Jo-Ellan Dimitrius, jury consultant at Richard’s trial, from her book Reading People.

What Watson Said
Dale Watson, PhD, a psychologist specialising in forensic psychology and neuropsychological assessment, was retained by post-conviction counsel acting on behalf of Richard Ramirez. The reason for Dr Watson’s evaluation of Richard should now be apparent; it was to determine whether Richard had been competent to stand trial and to waive his rights during his LA trial in 1989, as part of his appeals process.
His findings, echoing what previous doctors had found, should come as no surprise as we have covered it numerous times, so this section may seem repetitive. It is because the psychiatrists, neuropsychiatrists and forensic psychologists all came to the same conclusion; that Ramirez was suffering from many mental health problems and thought disorders. Considering Richard’s San Francisco trial had been stayed indefinitely in 1995, due to mental incompetence, one would think that was obvious.
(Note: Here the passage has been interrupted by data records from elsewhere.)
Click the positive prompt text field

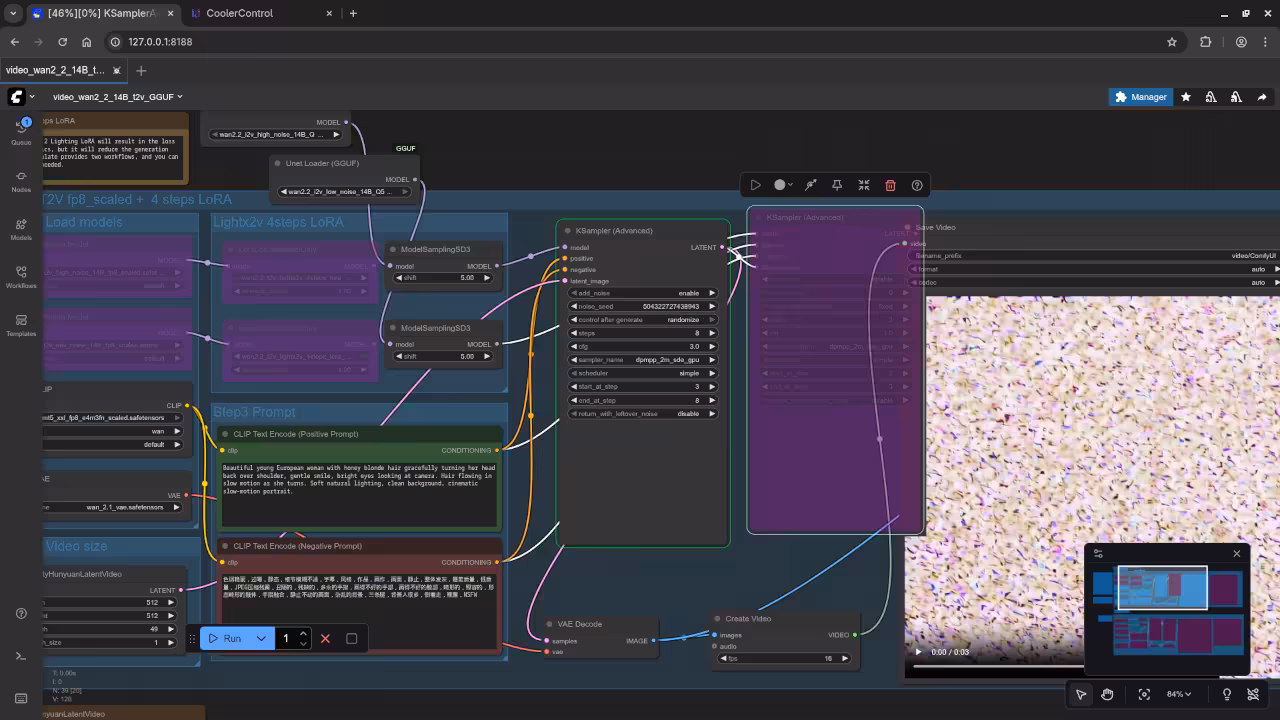pyautogui.click(x=359, y=492)
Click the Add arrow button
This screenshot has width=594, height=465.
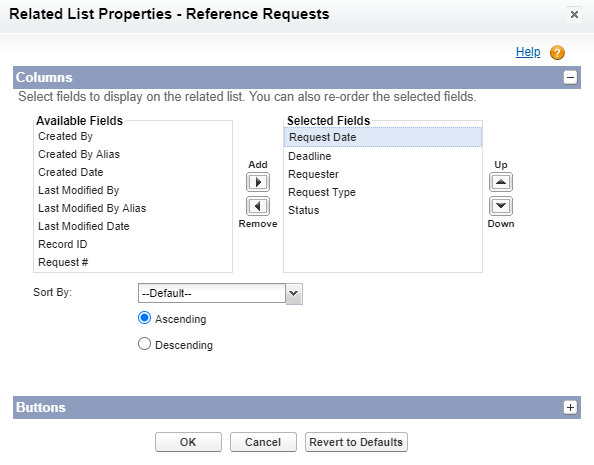(x=258, y=182)
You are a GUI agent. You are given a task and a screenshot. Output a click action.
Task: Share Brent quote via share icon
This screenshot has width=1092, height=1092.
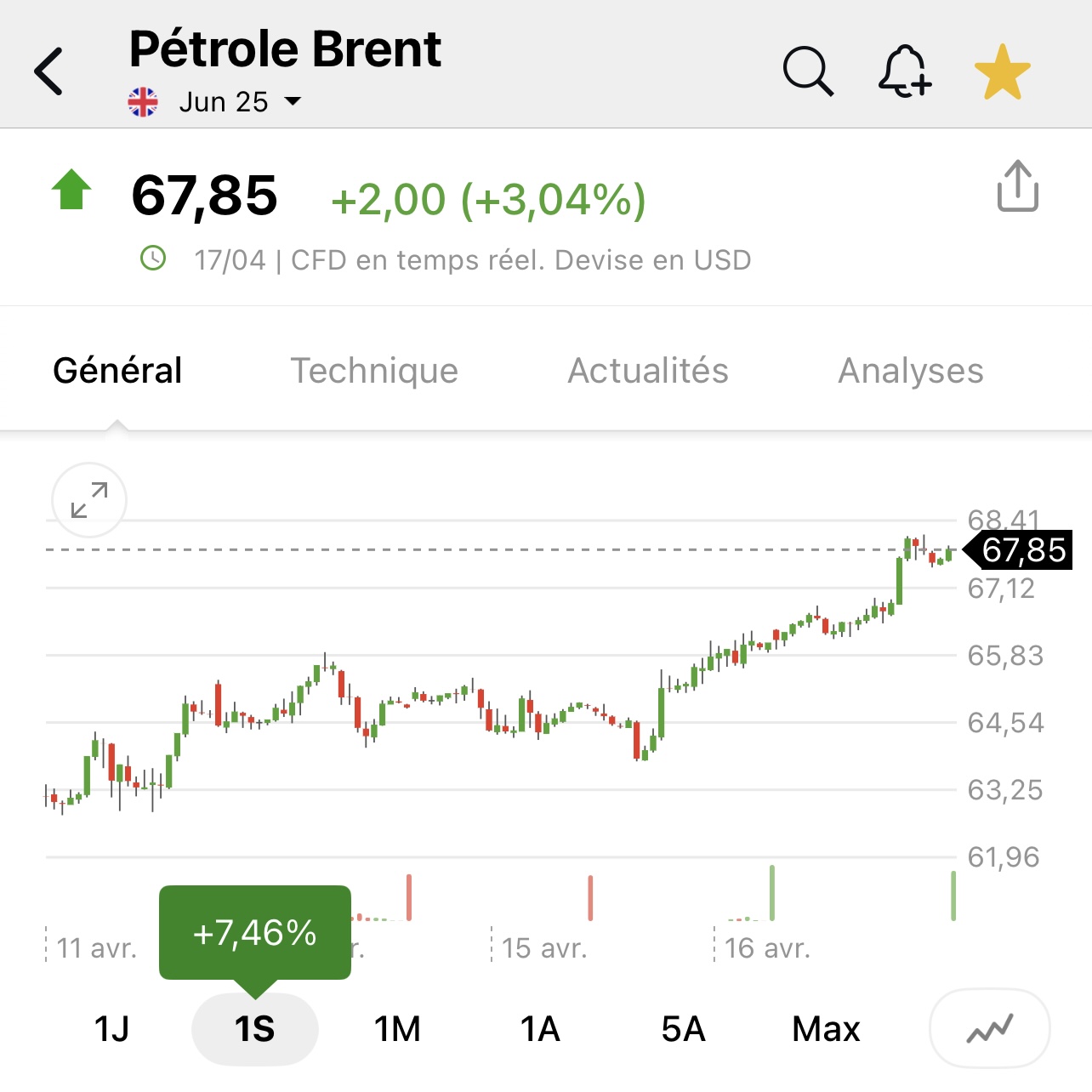[x=1018, y=185]
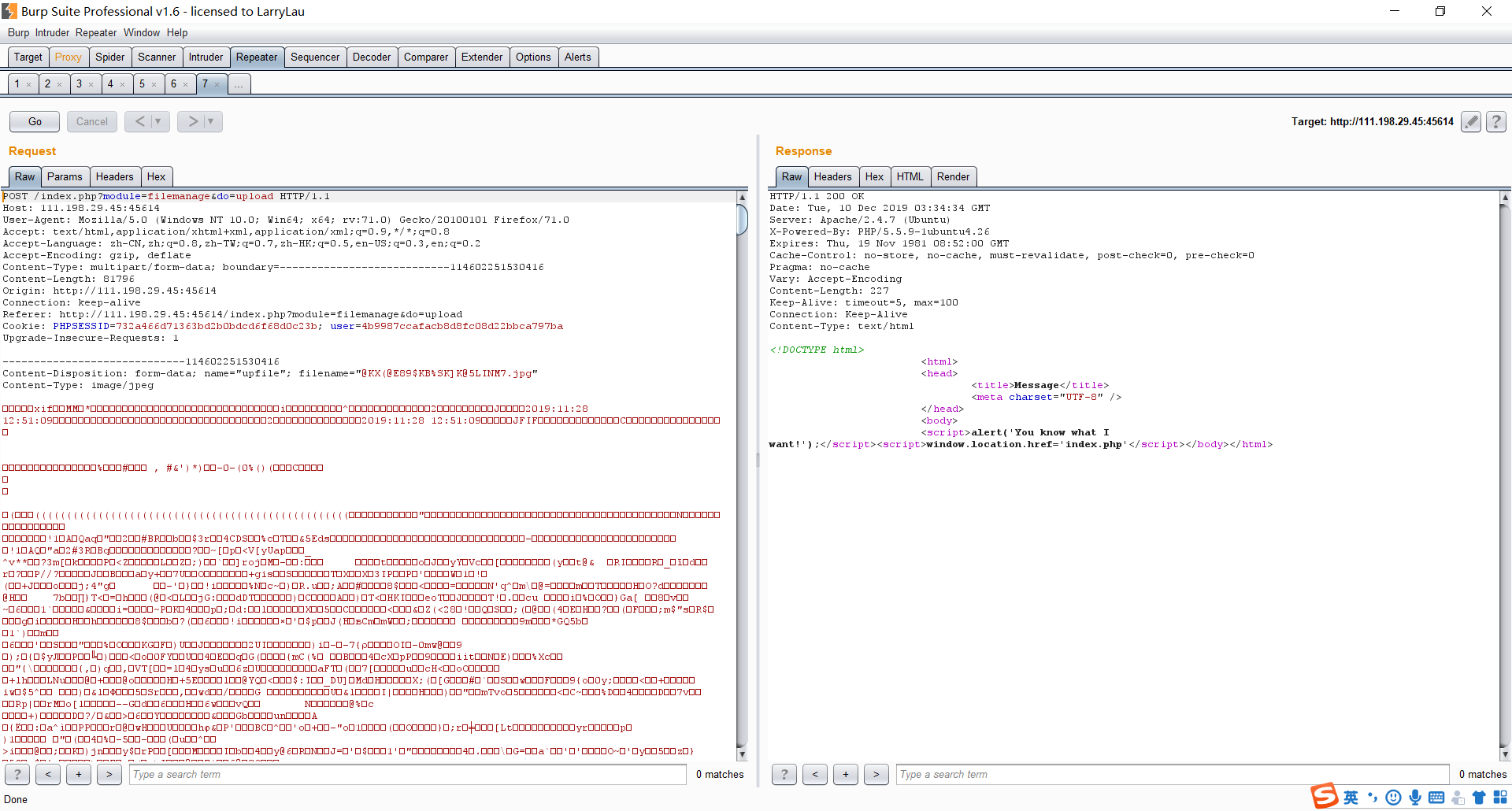
Task: Click the Sogou input method icon
Action: 1325,797
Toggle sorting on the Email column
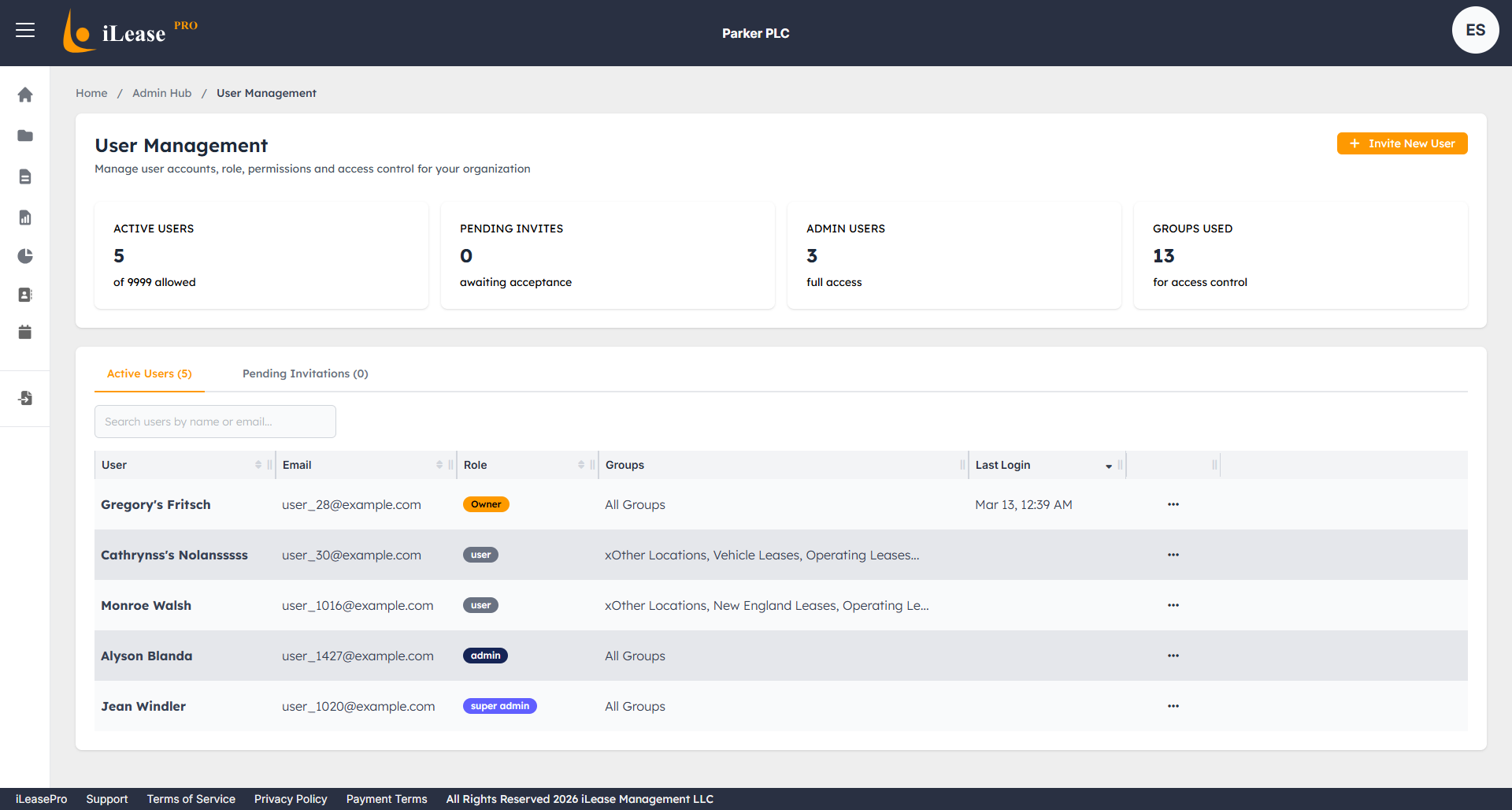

These conditions rendered him unable to understand proceedings and rationally assist his counsel.
Dale Watson interviewed Richard on three separate occasions, 29th September 1999, 26th October 1999 and 20th June 2000. This is ten years post-conviction, ten years! Richard was still displaying the same symptoms observed by William Vicary, Victor Henderson, and Dietrich Blumer had reported pre-trial, in 1985 and 1986.
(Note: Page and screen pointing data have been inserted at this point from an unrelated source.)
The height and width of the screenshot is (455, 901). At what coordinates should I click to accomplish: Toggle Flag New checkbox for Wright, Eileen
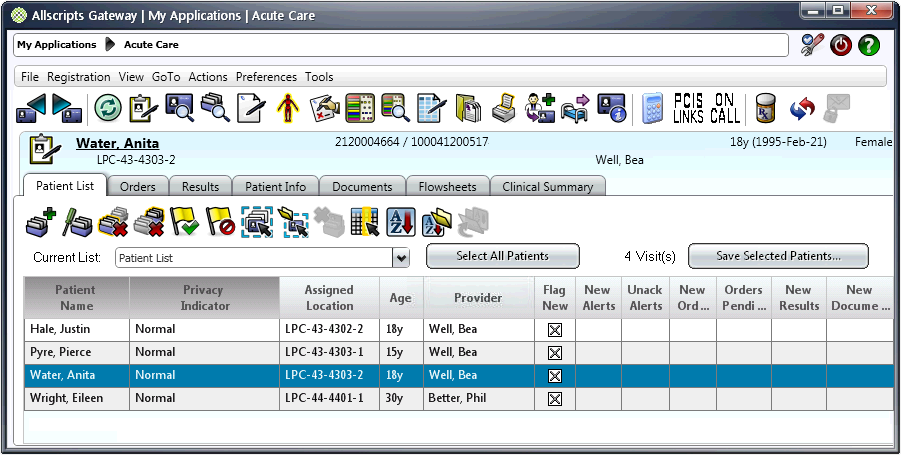(x=555, y=399)
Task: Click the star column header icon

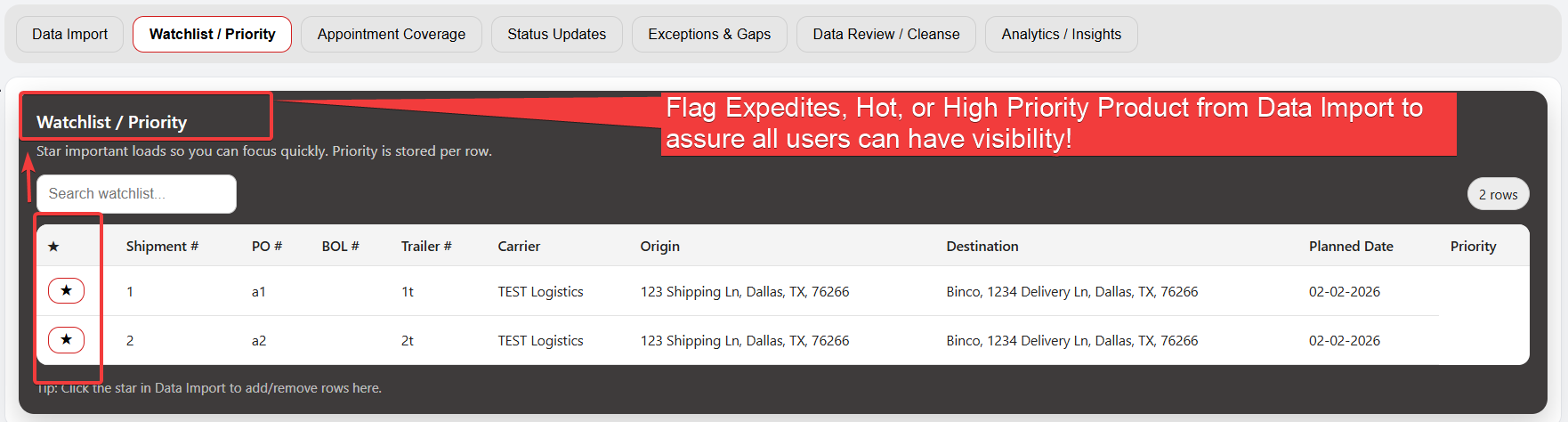Action: click(53, 247)
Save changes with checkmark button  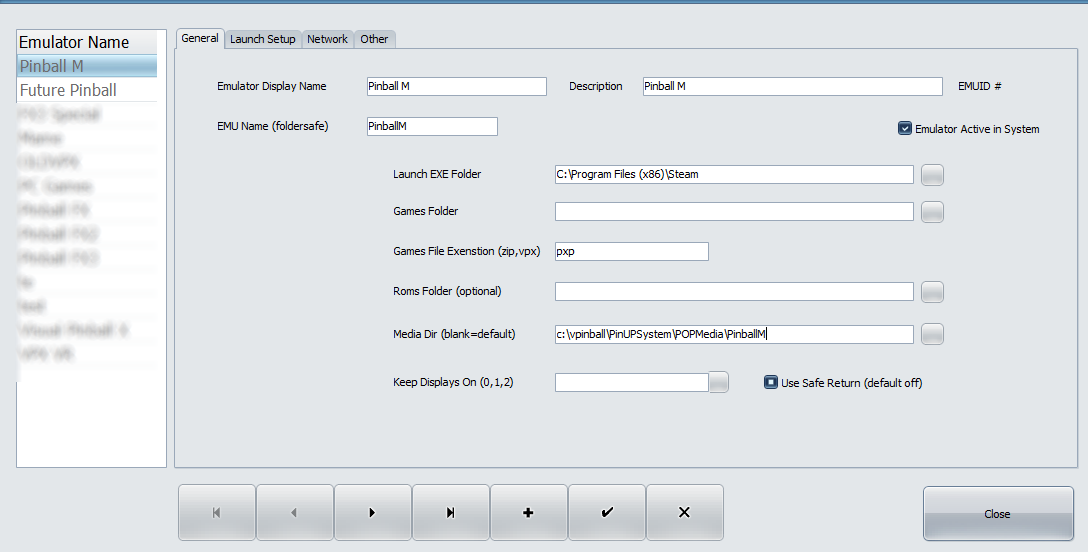click(606, 513)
Richard refused to see Watson twice, just as he did with Blumer. The first refusal came in 1999, and the second in 2003. One can imagine it was the only vestige of control Richard could exercise concerning his life, who he chose to see and refused. No reasons are given for these refusals; we could speculate that Richard may have been sick of the tests, and he also trusted no one. Whatever the reason was, Watson said in his report:
“Mr Ramirez’s level of disorganisation and subsequently his refusal to be seen for further evaluation precluded conducting a more thorough and comprehensive neuropsychological evaluation.”
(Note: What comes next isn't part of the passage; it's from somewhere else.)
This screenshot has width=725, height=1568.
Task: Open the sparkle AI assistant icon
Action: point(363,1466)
Dale Watson from his report. Doc 7-21
What Watson Did.

“Petitioner was incapable of understanding what he was entitled to before, during, and after his trial. Petitioner did not understand how the court functioned or how his attorneys should be functioning. He could not understand that he had a right to a strong and vigorous defense in a trial where his life was at stake. Petitioner’s counsel failed to protect his interests throughout their representation of him, a four-year period”.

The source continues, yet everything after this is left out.